Estes desenvolvimentos constituem a mais grave negação de democracia a que a Europa é submetida desde o fim da II Guerra Mundial. Aos cidadãos europeus impõem-se políticas punitivas, mesmo sabendo que a crise resulta principalmente da avareza dos bancos, da finança de mercado, da cumplicidade e do laxismo dos responsáveis políticos que deviam controlá-los e do peso de duas décadas de competitividade sobre os salários e o regime fiscal.
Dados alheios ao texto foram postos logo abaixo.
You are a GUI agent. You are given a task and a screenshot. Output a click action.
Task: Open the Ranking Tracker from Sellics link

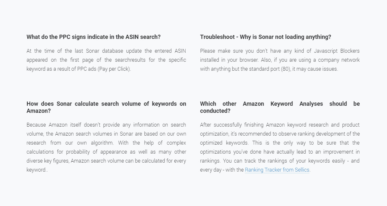tap(277, 170)
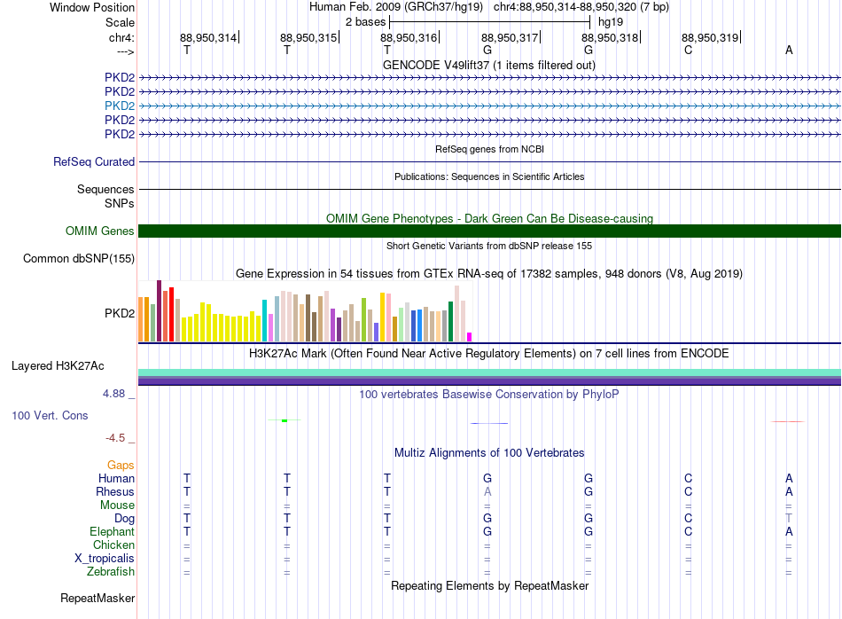The width and height of the screenshot is (842, 619).
Task: Open the Layered H3K27Ac track label
Action: [x=58, y=366]
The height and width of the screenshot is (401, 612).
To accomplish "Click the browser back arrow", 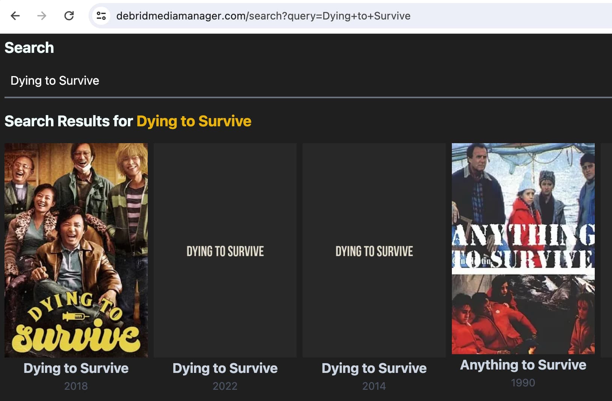I will pyautogui.click(x=15, y=16).
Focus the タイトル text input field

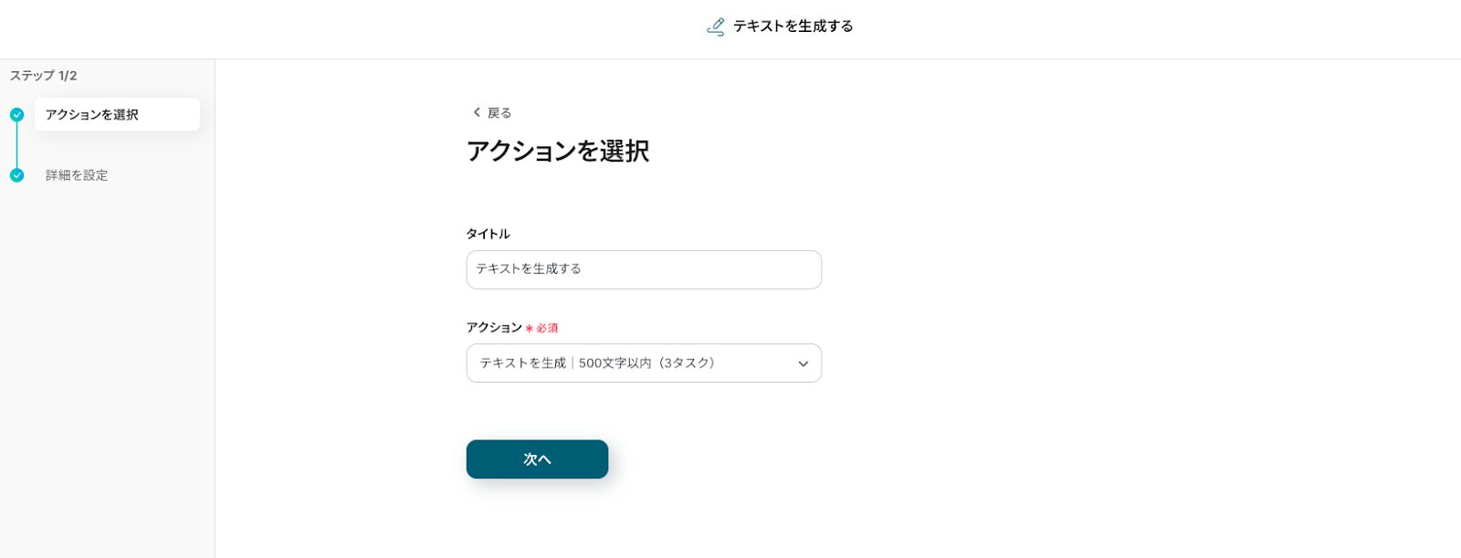click(644, 269)
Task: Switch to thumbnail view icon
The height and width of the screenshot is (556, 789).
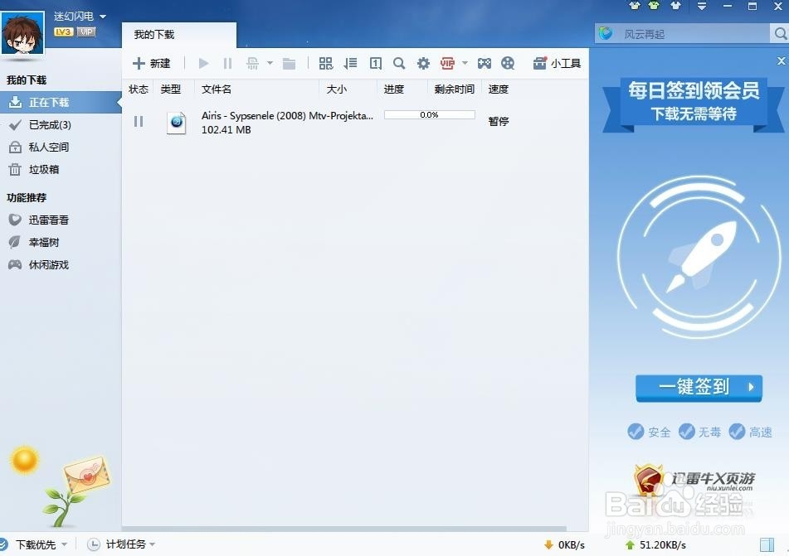Action: [325, 63]
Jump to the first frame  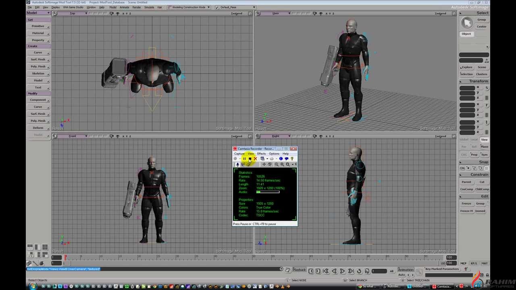(x=325, y=271)
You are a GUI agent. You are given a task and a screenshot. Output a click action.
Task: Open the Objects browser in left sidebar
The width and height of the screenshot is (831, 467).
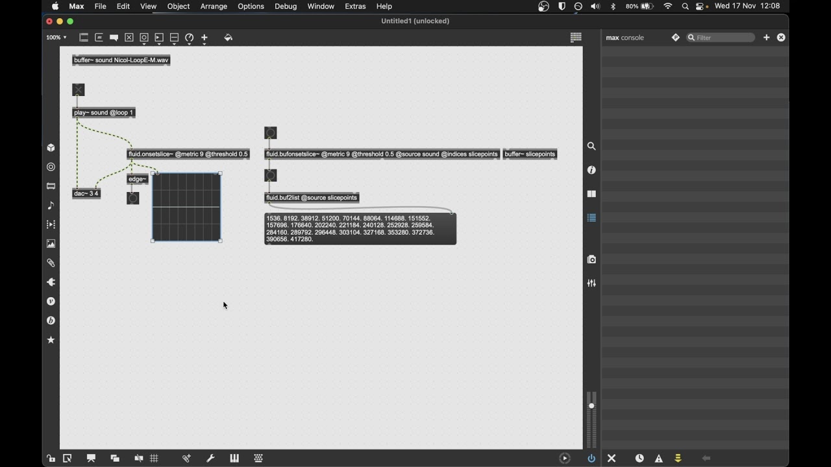51,148
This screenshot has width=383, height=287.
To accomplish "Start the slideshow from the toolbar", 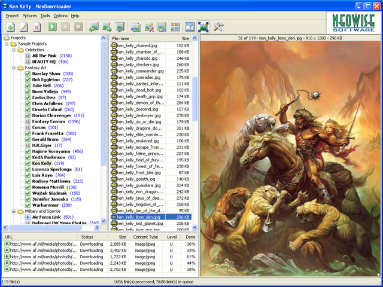I will 120,27.
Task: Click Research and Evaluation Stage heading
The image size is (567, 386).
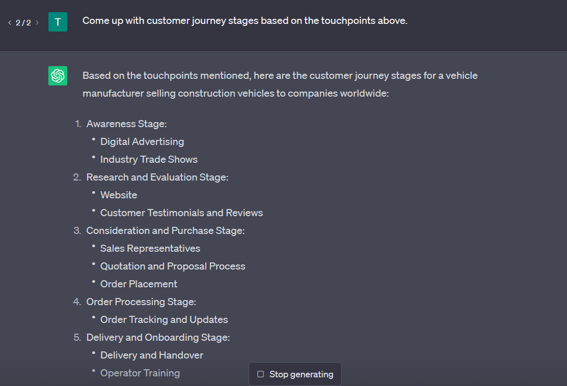Action: 157,177
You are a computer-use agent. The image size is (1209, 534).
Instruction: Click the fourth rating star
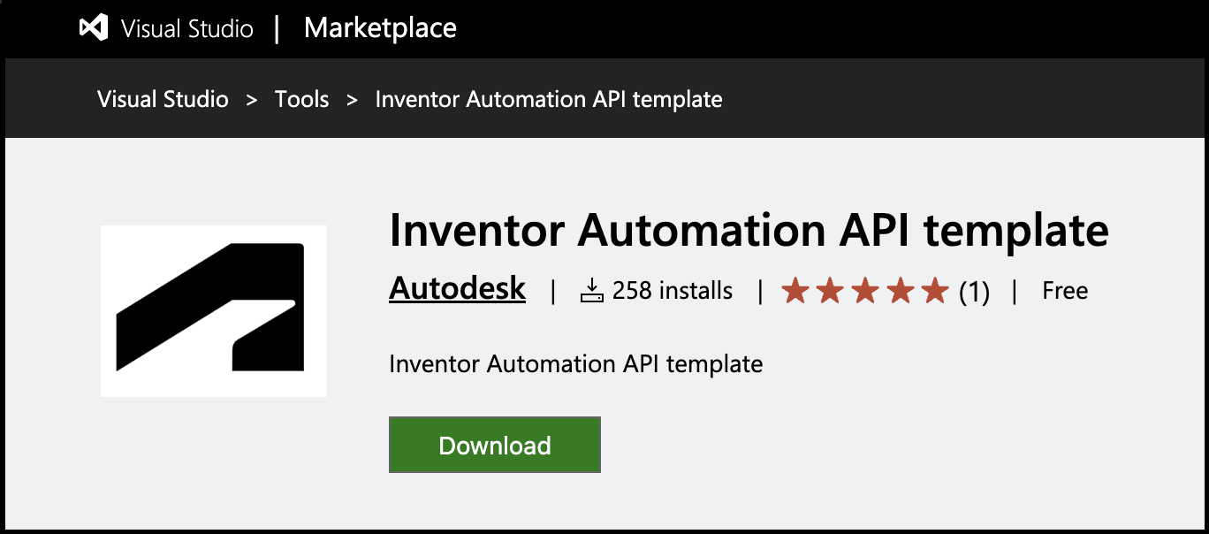click(x=900, y=291)
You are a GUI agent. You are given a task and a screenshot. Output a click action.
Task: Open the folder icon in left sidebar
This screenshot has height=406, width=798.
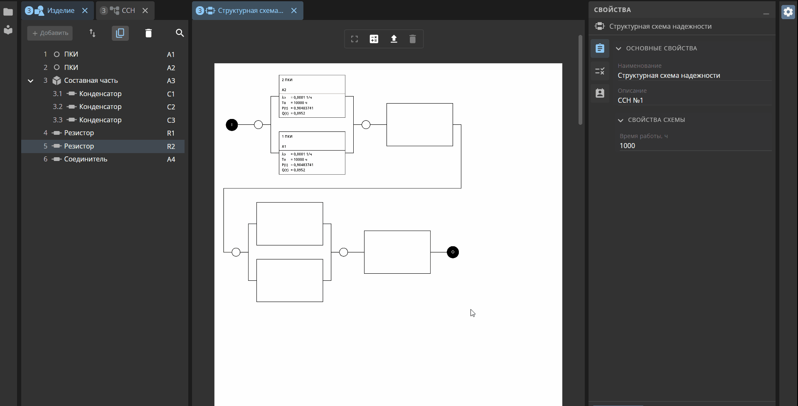(8, 12)
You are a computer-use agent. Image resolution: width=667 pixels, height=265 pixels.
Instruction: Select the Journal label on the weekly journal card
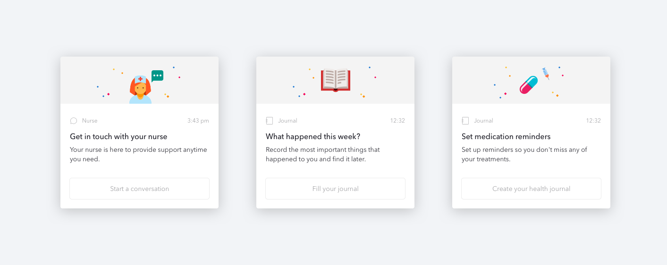click(x=287, y=121)
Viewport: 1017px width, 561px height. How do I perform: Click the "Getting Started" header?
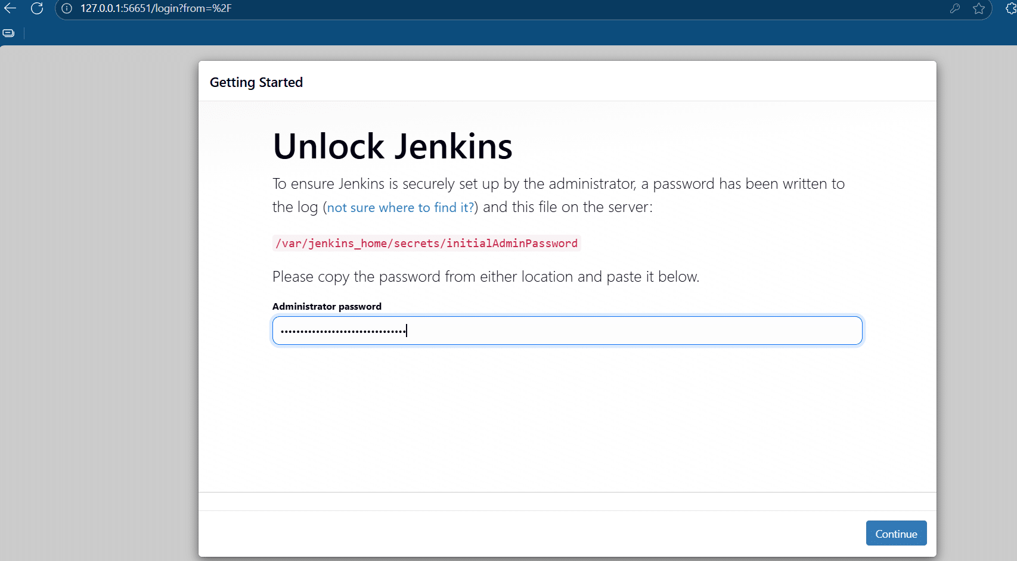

Este neoliberalismo punitivo ameaça duplamente a democracia: directamente através de derivas autoritárias (quando Jean-Claude Trichet, ainda presidente do Banco Central Europeu, enviou uma carta às autoridades italianas para que acelerassem os cortes orçamentais, sugerindo que a negociação colectiva fosse feita ao nível das empresas e não por sectores, ou quando os governos de tecnocratas tomaram o poder na Grécia e em Itália com o aval da Troika...); mas também de forma indirecta, encorajando os nacionalismos xenófobos e os movimentos políticos anti-democráticos (em França, na Hungria, na Finlândia, etc.).
Nós dizemos “chega!”. Não aceitamos mais estas políticas. Elas ridicularizam a democracia e já afundaram a Europa numa crise económica particularmente grave. Acordam os demónios xenófobos que a criação da Europa pretendia erradicar. Queremos melhorar o modelo social europeu e defender os povos e não os bancos, as grandes empresas e os seus principais accionistas.
Para tal, são necessárias outras políticas, o que pressupõe a revisão das instituições e dos Tratados: não no sentido do endurecimento do neoliberalismo punitivo, mas, pelo contrário, para reconquistar a democracia. As alternativas existem. O que falta hoje é uma outra relação de forças para concretizar estas alternativas e imaginar os processos políticos que relancem o projecto europeu na via da democracia e do progresso social e ecológico. A cimeira alternativa a que apelamos será uma primeira etapa no caminho destes objectivos.